第38章 襲撃
にこりと、邪心たっぷりにほほ笑んだ後、ヒソカはリネルから距離をとる。ようやく解放された身を落ち着けようと、リネルは深く息をする。
「私は仕事で来てる。遊んでる場合じゃないの!」
「これは真剣な遊びだよ。“命をかけた”……ね」
ヒソカの手元にはトランプが数枚だ。
時間稼ぎどころではなく、命を守ることを余儀なくされてしまう。
「そろそろお話はお終い。これ以上焦らすなよ」
「………」
「じゃ、イくよ♡」
「…………ッ!!!」
急展開にも程がある。しかし考えている余裕はない。
ヒソカのスピードと力は圧倒的だった。
「くっ……!!」
いきなり殴りかかってくるヒソカの攻撃を両手でガードしたかと思えば、構わず足で蹴り上げられる。リネルは咄嗟に ヒソカの膝に片脚を乗せそこを蹴り上げ、ヒソカから距離をとった。

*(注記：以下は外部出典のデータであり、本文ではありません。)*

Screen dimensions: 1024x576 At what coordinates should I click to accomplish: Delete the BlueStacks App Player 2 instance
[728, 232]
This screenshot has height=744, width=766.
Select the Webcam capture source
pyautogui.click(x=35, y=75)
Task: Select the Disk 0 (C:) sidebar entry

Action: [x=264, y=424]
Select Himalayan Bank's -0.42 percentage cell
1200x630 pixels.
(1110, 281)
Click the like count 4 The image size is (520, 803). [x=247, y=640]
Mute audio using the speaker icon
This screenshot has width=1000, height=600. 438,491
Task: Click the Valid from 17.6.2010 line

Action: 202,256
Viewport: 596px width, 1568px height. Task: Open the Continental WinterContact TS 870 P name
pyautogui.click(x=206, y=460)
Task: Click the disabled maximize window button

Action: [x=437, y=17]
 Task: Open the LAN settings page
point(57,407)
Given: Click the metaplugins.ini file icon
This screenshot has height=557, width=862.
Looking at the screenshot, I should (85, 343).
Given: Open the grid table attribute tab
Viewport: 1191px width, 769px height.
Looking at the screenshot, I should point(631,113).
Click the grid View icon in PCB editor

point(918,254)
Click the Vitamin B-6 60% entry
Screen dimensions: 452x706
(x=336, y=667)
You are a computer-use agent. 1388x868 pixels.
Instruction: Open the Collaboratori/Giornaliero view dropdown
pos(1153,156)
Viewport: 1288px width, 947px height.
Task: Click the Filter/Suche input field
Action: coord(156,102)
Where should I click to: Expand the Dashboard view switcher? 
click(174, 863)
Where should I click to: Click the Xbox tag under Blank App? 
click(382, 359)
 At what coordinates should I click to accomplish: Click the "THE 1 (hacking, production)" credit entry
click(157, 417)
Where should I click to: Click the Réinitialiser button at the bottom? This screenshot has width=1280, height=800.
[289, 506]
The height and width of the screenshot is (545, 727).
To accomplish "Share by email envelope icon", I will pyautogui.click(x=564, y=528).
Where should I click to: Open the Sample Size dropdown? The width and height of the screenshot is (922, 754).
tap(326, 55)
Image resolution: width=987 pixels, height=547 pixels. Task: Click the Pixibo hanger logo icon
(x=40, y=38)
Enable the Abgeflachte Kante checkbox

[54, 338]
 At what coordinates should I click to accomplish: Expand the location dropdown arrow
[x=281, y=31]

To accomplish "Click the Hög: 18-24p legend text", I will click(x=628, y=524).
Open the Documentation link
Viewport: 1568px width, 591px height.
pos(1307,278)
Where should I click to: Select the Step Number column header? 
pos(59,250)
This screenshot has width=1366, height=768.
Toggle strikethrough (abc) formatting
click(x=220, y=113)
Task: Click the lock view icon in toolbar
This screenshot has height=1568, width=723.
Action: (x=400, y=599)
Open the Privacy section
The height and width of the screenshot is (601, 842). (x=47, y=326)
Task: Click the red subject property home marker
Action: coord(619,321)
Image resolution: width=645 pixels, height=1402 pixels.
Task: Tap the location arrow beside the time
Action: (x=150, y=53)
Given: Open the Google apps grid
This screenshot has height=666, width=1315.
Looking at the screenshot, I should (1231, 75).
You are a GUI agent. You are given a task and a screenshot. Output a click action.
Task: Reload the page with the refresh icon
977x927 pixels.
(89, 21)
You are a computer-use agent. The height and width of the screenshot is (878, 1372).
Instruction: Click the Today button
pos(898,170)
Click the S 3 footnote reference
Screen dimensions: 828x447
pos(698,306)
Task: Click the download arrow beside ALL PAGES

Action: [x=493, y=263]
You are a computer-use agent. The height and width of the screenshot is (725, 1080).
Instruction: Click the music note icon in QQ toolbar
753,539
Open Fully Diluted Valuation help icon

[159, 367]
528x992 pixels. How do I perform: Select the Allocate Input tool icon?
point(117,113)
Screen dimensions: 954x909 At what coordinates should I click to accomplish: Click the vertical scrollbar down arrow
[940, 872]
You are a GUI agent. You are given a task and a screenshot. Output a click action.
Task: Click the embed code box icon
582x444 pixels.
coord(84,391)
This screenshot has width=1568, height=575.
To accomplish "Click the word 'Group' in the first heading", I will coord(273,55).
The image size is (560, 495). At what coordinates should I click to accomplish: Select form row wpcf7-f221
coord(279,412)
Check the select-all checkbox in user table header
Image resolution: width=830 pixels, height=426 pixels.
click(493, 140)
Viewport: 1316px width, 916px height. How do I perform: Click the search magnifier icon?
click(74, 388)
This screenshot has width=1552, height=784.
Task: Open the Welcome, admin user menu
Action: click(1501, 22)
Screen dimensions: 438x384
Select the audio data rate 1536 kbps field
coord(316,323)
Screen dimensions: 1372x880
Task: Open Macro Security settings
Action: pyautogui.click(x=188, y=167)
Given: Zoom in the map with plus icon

間髪を入れずに飛んでくる数枚のトランプを何とかかわすが、崩れた体制からでは全てはよけ切れず 幾つかリネルの身体に傷が走り血が流れていた。
一旦止む攻撃の合間にヒソカを見れば、至極楽しそうな顔付きをしていた。
「最初の一撃、よく止めたじゃないか。案外怪力だね」
「どっちが?!骨が折れる手前だよ!!」
リネルの両肘は先程の衝撃でビリビリと痺れ、次に同じ攻撃をされるとさすがにガード不能だ。しかし こんな攻撃を一発でもまともに食らえば致命傷になりかねない。
焦る、焦り。今はそれだけだ。
仕事とは関係のないシーンで何故こんな事になっているのかとふと冷静になるが、変に乗り気であるヒソカを説得できるとも思えないし、頼みのイルミは別件対応中である。リネルにすら応戦を頼んでいた事から推測すると、おそらく簡単には手が離せない状態なのだろう。クロロをはじめとする幻影旅団も、仕事で来ているためあてにはならない。
しかし、ここで派手に戦闘をしていれば誰かしら気付きはするであろう、その助太刀を頼りにすべく、とりあえず今リネルにできる事は 何とか致命傷を避け続けることだった。